MACON – Dr. Jean R. Sumner, dean of Mercer University School of Medicine (MUSM), recently announced the appointments of Dr. Brad Lian (pictured left) and Dr. Jacob Warren (pictured right) as vice-chairs in the Department of Community Medicine.

“Dr. Lian has done a superb job of leading the Department of Community Medicine as interim chair, and he will continue to serve the University and the School of Medicine extremely well in his role as vice-chair for academics. He is a respected researcher, a valued colleague and a team player. We are very pleased that he was willing to accept this role,” said Dr. Sumner.

“Dr. Warren will serve as vice-chair for research. He is an accomplished, nationally known researcher in areas of public health and mental health, and we are delighted he was willing to accept this role,” she added.

Dr. Lian’s research interests revolve around poverty, adolescent development and community assessment. He has extensive experience with large-scale, community-based projects and has a research background in quantitative methods, design and field research.

Before joining MUSM in 2012, he held positions as a research scientist and assistant professor at the University of Alabama at Birmingham and the University of Alabama at Tuscaloosa, where he co-directed the Mobile Youth Survey of low-income adolescents from 2001-2011 involving approximately 25 sites and 3,000 adolescents each summer, was lead evaluator for a HRSA-funded Healthy Start Program, and was an investigator or co-principal investigator on several Centers for Disease Control and other federally-funded research projects totaling more than $10 million.
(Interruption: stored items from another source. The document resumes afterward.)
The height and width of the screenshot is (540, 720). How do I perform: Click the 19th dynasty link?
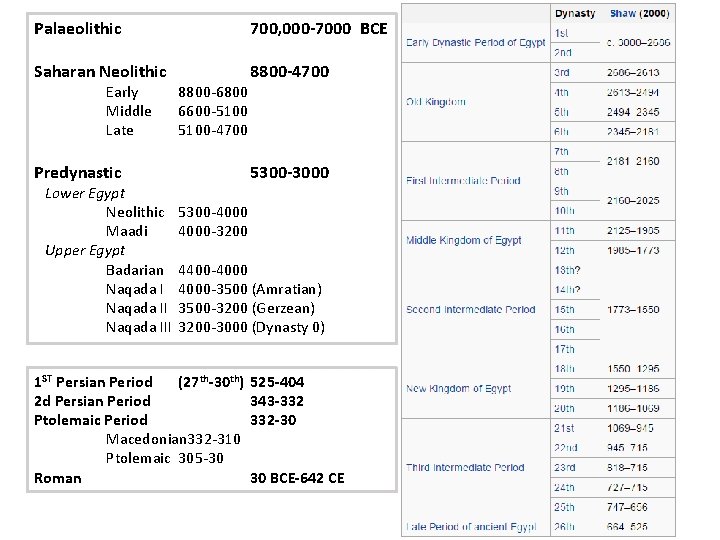(x=564, y=388)
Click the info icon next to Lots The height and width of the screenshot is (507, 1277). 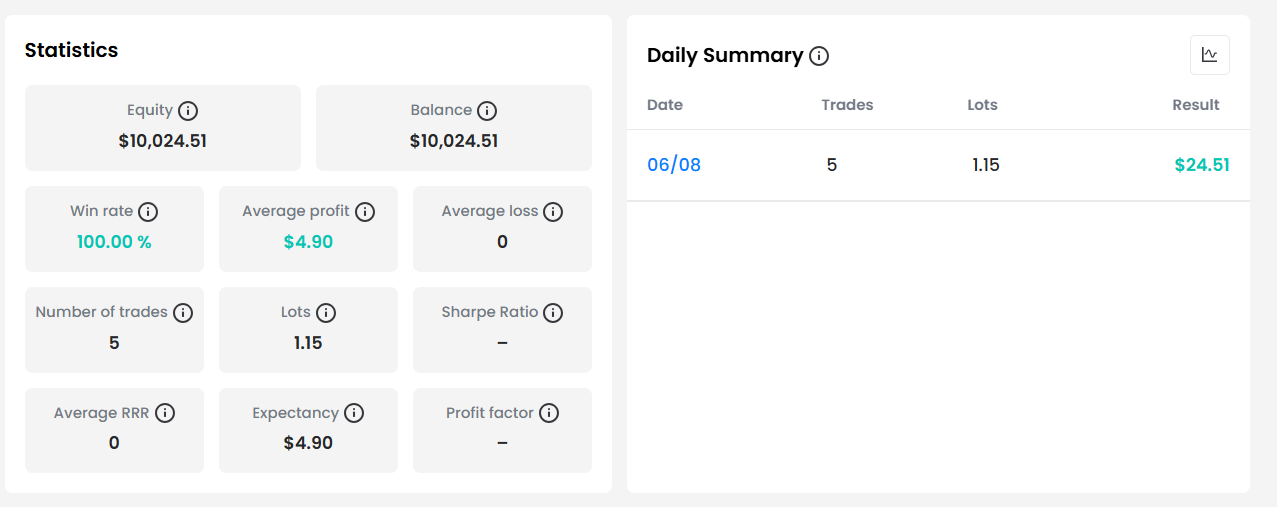326,313
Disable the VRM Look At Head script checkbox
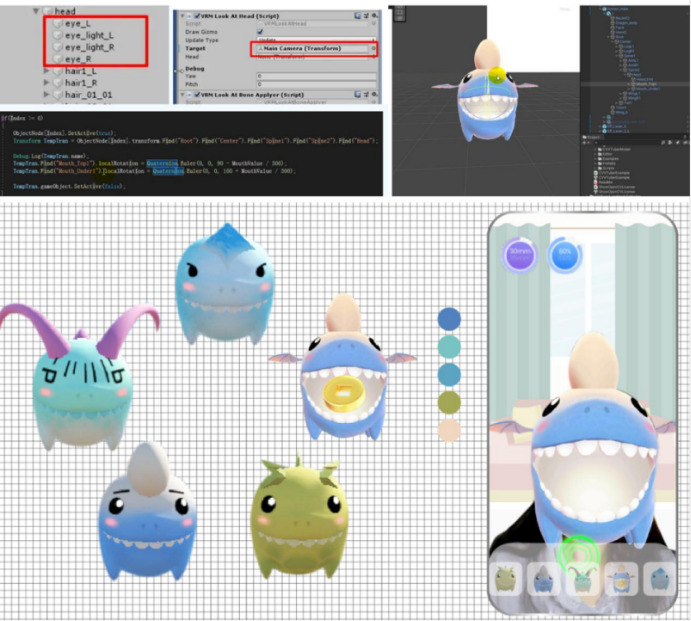 point(197,16)
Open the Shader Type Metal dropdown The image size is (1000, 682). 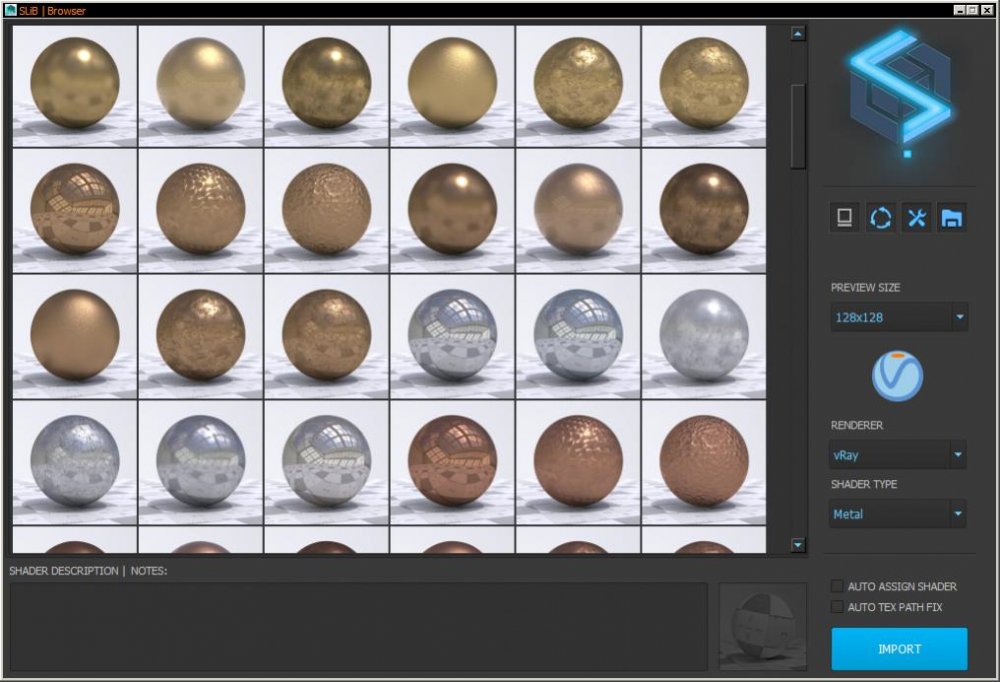coord(898,514)
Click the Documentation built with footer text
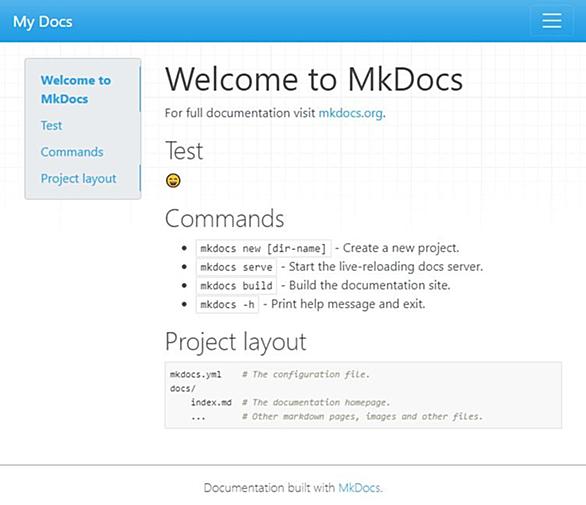The height and width of the screenshot is (505, 586). point(269,488)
Dr. Warren is a behavioral epidemiologist and serves as Rufus C. Harris Endowed Chair and director of the Center for Rural Health and Health Disparities, an NIH Center of Excellence housed within the School of Medicine.
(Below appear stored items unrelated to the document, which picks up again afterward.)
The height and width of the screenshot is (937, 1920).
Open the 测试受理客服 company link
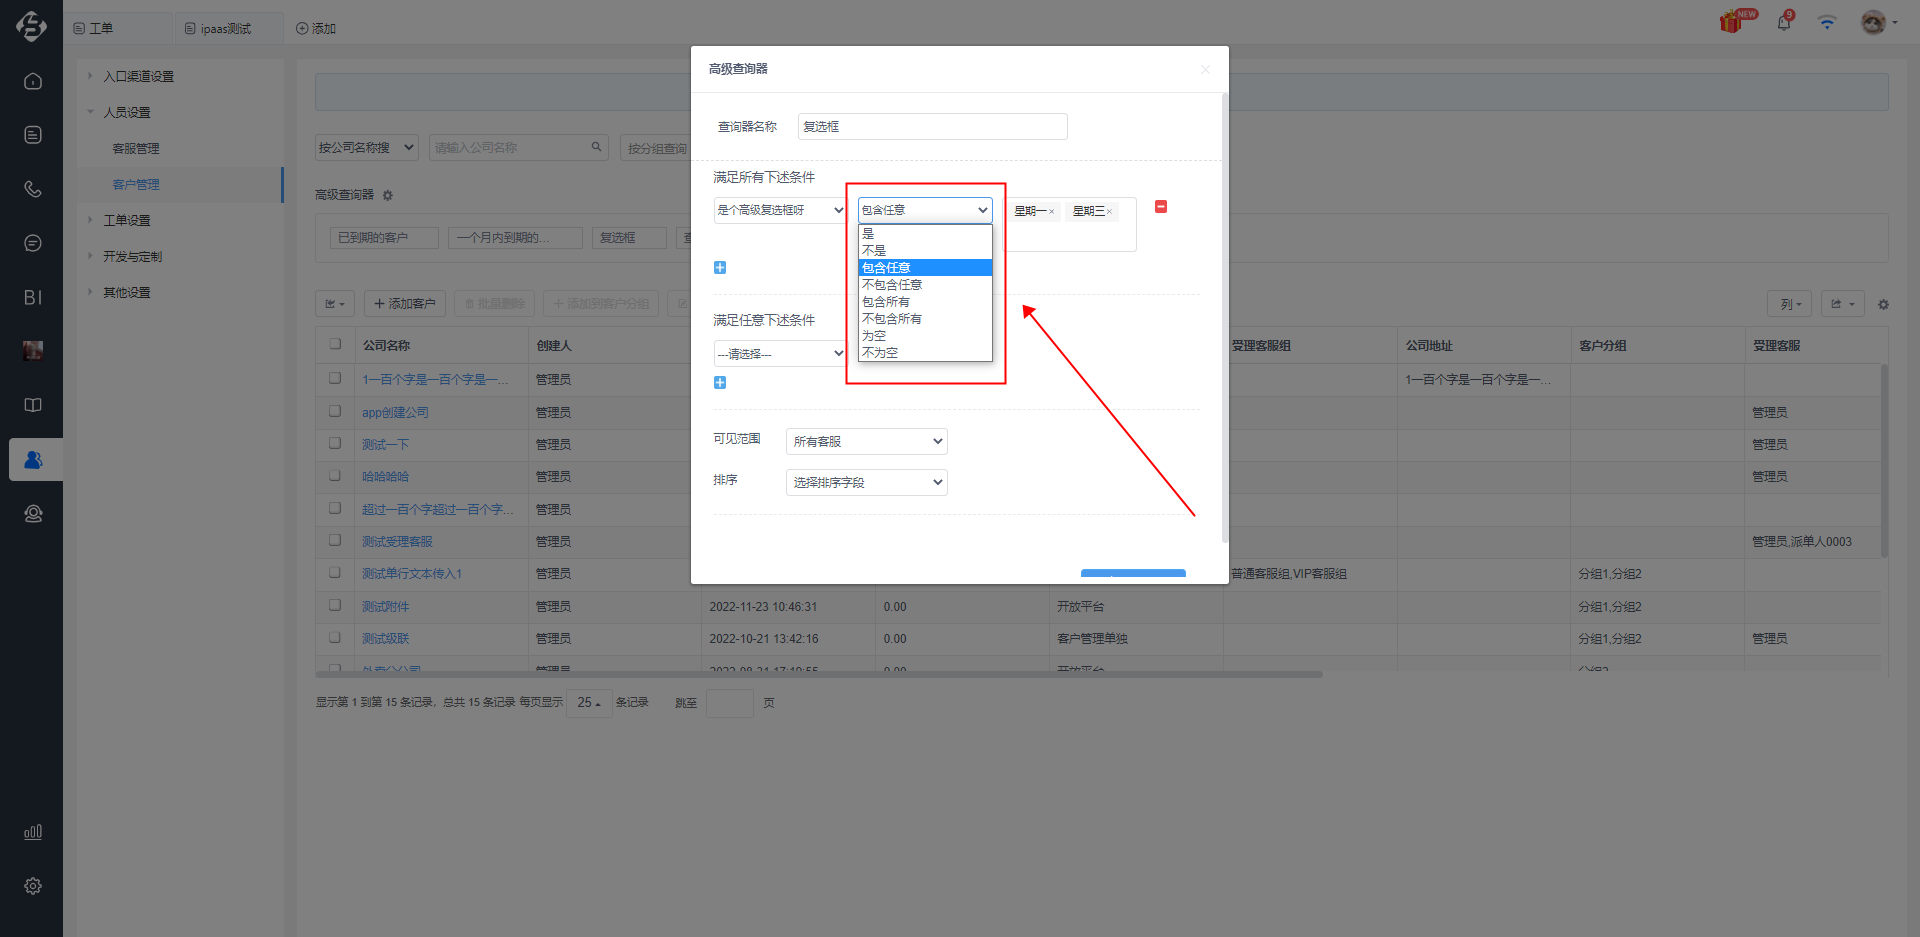397,541
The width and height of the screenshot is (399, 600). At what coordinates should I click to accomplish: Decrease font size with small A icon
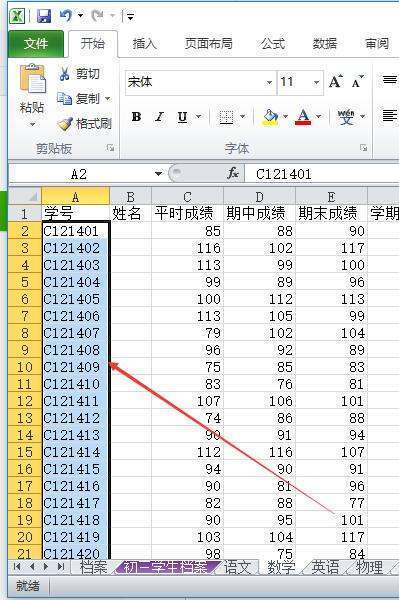[x=357, y=82]
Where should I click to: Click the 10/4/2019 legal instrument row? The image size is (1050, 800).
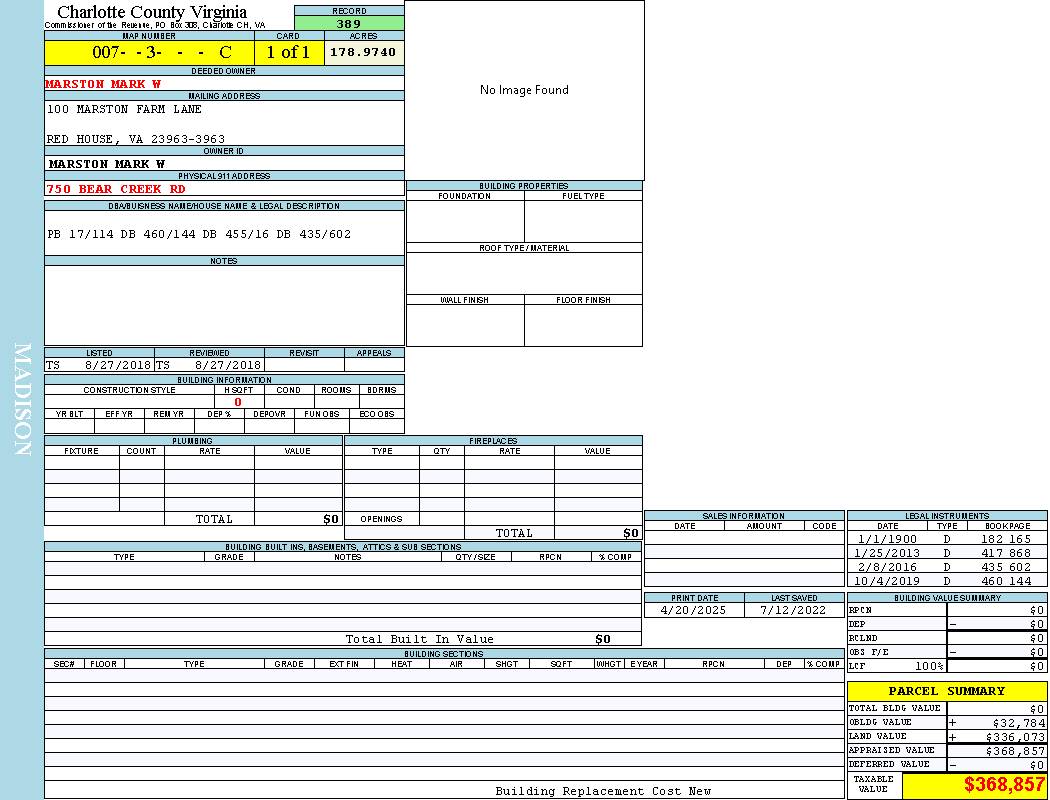[945, 581]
He specializes in the development of innovative approaches to improve health status and health outcomes in health disparity populations, with a particular focus on rural residents. He has published two books on rural health issues and more than 50 peer-reviewed journal articles and book chapters, and has received more than $10 million in grants to support his research.

Dr. Warren is a section councilor for the Medical Care Section of the American Public Health Association, a health equity ambassador for the American Psychological Association, chair of Georgia’s Farmworker Health Program Governing Board, and was named the 2016 Researcher of the Year by the National Rural Health Association.

About Mercer University School of Medicine (Macon, Savannah and Columbus)

Mercer University’s School of Medicine was established in 1982 to educate physicians and health professionals to meet the primary care and healthcare needs of rural and medically underserved areas of Georgia. Today, more than 60 percent of graduates currently practice in the state of Georgia, and of those, more than 80 percent are practicing in rural or medically underserved areas of Georgia. Mercer medical students benefit from a problem-based medical education program that provides early patient care experiences. Such an academic environment fosters the early development of clinical problem-solving and instills in each student an awareness of the place of the basic medical sciences in medical practice. The School opened a full four-year campus in Savannah in 2008 at Memorial University Medical Center. In 2012, the School began offering clinical education for third- and fourth-year medical students in Columbus. Following their second year, students participate in core clinical clerkships at the School’s primary teaching hospitals: Medical Center, Navicent Health in Macon; Memorial University Medical Center in Savannah; and The Medical Center and St. Francis Hospital in Columbus. The School also offers master’s degrees in family therapy, preclinical sciences and biomedical sciences.